Enhancing detection of steady-state visual evoked potentials using channel ensemble method.

2021 
OBJECTIVE This study proposed and evaluated a channel ensemble approach to enhance detection of steady-state visual evoked potentials (SSVEPs). APPROACH Collected multi-channel electroencephalogram (EEG) signals were classified into multiple groups of new analysis signals based on correlation analysis, and each group of analysis signals contained signals from a different number of electrode channels.
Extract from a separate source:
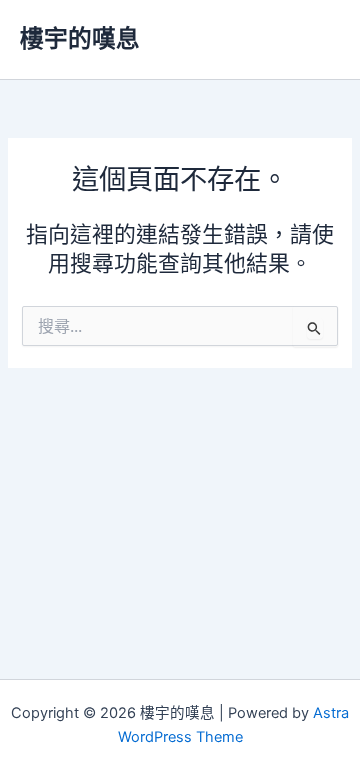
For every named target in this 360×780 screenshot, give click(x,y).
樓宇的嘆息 (80, 38)
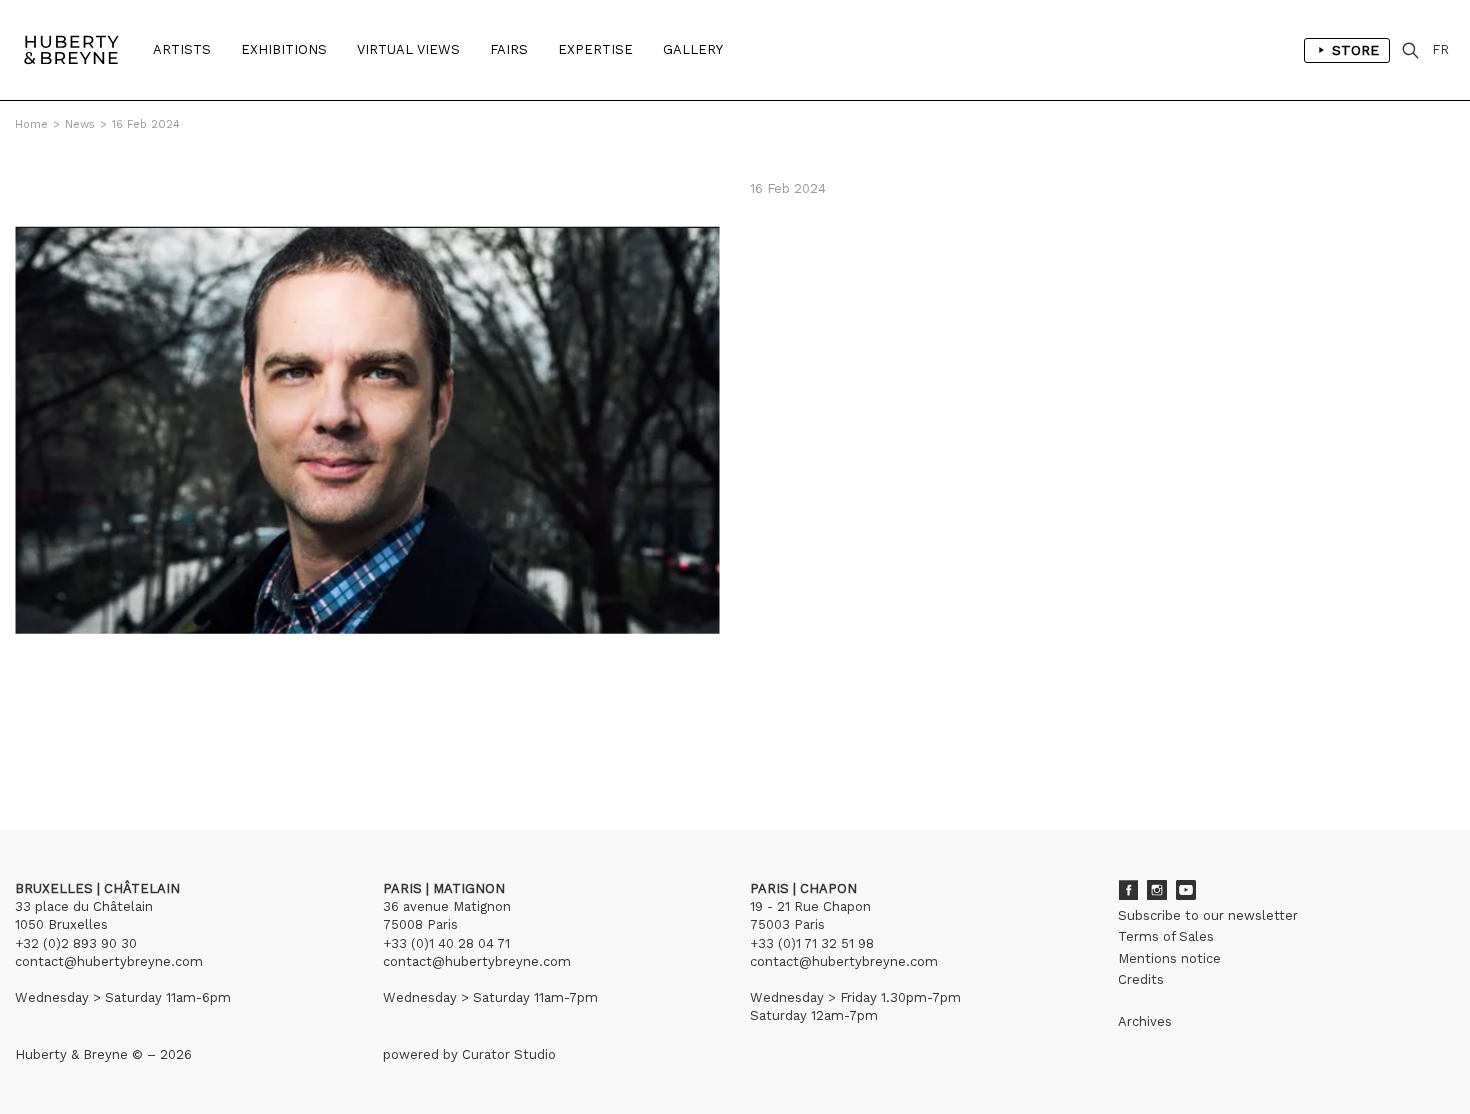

These groups of analysis signals were used as the input of a training-free feature extraction model, and the obtained feature coefficients were converted into feature probability values using the softmax function. The ensemble value of multiple sets of feature probability values was determined and used as the final discrimination coefficient. MAIN RESULTS Compared with canonical correlation analysis (CCA), likelihood ratio test (LRT), and multivariate synchronization index (MSI) analysis methods using a standard approach, the recognition accuracies of the methods using a channel ensemble approach were improved by 5.05%, 3.87%, and 3.42%, and the information transfer rates (ITRs) were improved by 6.00%, 4.61%, and 3.71%, respectively. The channel ensemble method also obtained better recognition results than the standard algorithm on the public dataset. This study validated the efficiency of the proposed method to enhance the detection of SSVEPs, demonstrating its potential use in practical brain-computer interface (BCI) systems. SIGNIFICANCE A SSVEP-based BCI system using a channel ensemble method could achieve high ITR, indicating great potential of this design for various applications with improved control and interaction.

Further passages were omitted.